“I suppose I am a frequent flyer; I’m in and out of hospital all the time, but I’ve seldom been disappointed at Whipps Cross,” a patient told the Trust board.
Hilary Koppel described her experience on Curie ward for the benefit of non-executives at the first board meeting held in public since the pandemic. Hilary, who has a history of bone problems and undergone several bouts of surgery, was admitted after fracturing her leg in a fall at home.
She told the meeting how she arrived with some trepidation to see a long ward with lots of beds that reminded her of visiting her own grandmother years ago. “But after a few hours I realised I was in somewhere special. I was in for two and a half months and it was one of the most amazing experiences of my life,” she said.
“The care was – well, imagine seeing a GP every day for 25 minutes. Everything was done, bloods taken, the doctors come round with a trolley in the morning, two or three of them, everything is examined. I have never experienced care like that before and I have been in different hospitals a lot.”

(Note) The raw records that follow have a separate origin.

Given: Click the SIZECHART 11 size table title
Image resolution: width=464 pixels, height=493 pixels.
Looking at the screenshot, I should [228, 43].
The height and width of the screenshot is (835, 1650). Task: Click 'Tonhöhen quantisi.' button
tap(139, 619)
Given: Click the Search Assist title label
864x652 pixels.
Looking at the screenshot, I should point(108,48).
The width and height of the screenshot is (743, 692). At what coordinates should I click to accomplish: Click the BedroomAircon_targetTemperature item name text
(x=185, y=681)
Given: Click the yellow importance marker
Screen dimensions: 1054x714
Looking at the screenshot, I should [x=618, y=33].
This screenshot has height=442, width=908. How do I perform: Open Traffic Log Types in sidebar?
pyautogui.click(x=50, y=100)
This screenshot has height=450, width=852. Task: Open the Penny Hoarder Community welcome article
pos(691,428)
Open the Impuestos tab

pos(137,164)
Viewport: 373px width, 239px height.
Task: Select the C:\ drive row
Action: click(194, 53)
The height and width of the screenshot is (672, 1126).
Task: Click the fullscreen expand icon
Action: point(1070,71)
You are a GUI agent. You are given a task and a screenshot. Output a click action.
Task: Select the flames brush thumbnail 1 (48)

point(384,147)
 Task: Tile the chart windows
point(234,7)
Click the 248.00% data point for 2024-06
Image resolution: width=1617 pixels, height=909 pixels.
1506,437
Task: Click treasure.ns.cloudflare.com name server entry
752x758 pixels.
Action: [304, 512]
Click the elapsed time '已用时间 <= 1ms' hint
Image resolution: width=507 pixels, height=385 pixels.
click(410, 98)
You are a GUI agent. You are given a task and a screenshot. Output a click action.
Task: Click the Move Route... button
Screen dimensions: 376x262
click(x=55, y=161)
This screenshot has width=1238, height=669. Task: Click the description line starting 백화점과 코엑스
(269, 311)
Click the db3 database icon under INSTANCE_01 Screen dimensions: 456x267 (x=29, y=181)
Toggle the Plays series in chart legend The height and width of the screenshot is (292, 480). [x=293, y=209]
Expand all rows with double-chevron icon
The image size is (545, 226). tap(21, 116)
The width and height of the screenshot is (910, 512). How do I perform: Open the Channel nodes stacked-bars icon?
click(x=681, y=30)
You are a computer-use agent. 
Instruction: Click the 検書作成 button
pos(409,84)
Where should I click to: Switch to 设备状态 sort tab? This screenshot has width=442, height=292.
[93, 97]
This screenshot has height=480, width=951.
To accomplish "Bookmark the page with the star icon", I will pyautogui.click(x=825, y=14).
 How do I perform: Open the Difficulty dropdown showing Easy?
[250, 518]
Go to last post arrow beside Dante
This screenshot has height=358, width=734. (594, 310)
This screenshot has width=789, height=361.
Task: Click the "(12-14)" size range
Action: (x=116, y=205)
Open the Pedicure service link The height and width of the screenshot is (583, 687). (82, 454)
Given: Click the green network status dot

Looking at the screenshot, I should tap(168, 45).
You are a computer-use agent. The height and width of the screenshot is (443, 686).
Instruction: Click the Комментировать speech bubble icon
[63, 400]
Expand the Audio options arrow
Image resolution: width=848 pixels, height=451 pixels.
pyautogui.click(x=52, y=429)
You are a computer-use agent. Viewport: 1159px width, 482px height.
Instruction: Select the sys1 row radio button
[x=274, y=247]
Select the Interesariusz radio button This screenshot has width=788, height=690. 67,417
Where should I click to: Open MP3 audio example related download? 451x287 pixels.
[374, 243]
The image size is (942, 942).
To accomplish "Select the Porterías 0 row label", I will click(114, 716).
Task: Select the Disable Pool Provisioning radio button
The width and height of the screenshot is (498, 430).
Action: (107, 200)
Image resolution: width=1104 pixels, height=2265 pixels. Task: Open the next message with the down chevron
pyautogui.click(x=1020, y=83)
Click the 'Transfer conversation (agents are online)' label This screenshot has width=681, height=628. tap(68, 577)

She added: “I don’t know how they do it. Everything is under control. There is usually the right amount of staff per patient. Everybody does the same thing whether a sister or the most junior nurse. If a patient needs something the sister does not send for someone but does it herself, nobody has an air of superiority and that benefits the patient because you know you can rely on every single person to treat you with compassion…. I didn’t want to go.”
Board members are used to hearing feedback from patients and questioned Hilary to see what we could learn from her experience in order to improve the quality of care. She expressed content with the degree of privacy, praised the way staff washed her hair in bed, and waxed lyrical about the “beautiful” bed linen – “OK it is not Harrods, but it was high quality and quite the most comfortable bed I have had in my life,” she added.
Hilary explained how she suffered a further fall on the ward and felt terrible - because she didn’t want the nurses blamed. “People might say I broke my leg to stay in longer, but honestly it was not a ploy to lengthen my stay by a few weeks, it was all my fault,” she said.
Hilary concluded by extending her compliments to the hospital’s emergency department, which she attended last weekend: “the doctor could not have been more attentive. Nothing was too much trouble,” she said.